How to Build a Hybrid Cloud Computing Strategy
Cloud infrastructures are a highly efficient evolution of server virtualization and the scale-out deployment model -- but companies should note this evolutionary path isn't a fit for all applications. That being said, cloud computing platforms are more than just shared, multi-tenant infrastructures on the public Internet. Three infrastructure-as-a-service cloud deployment options are available to enterprises today, each with unique characteristics and economics that can help optimize application and service deployment objectives:
1.Public clouds. These deliver the best economies of scale, but their shared infrastructure model can limit configuration, security, and SLA specificity, making them a less-than-ideal fit for services using sensitive data that is subject to compliancy or safe harbor regulations.
2.Internal clouds. These sit within your data center and behind company-built protections, but they typically have modest economies of scale due to funding limitations and tend to be less automated.
3.Hosted clouds. Hosted clouds run at a service provider on resources that are walled off with enterprise-class protections but managed as a pool. These fall between the first two options, providing more custom protections like an internal cloud but with the greater economies of scale of being a service from a cloud provider.

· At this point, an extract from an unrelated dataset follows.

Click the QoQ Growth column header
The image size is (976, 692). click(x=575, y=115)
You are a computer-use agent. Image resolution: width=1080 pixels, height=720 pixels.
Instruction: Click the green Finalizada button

Enterprises should build a strategy that leverages all three options via virtual private cloud technologies, which will result in a hybrid cloud strategy that optimizes business service deployment efficiencies.
Virtual private cloud is a technique for extending your organizational trust boundaries over a series of resources regardless of their deployment. It builds off the basic concept of a virtual private network (VPN), but is a more robust networking concept that lets you define and control addressing, topology, protocols, and encrypted communications for instances deployed to cloud computing platforms.
Virtual private cloud technology defines the network security boundaries for the business service and the locations (types of deployments) where elements of these services can be placed or moved. These solutions can be enabled by two types of offerings: 1) those that focus on the network security layer; and 2) those that abstract the application tier across cloud deployment boundaries.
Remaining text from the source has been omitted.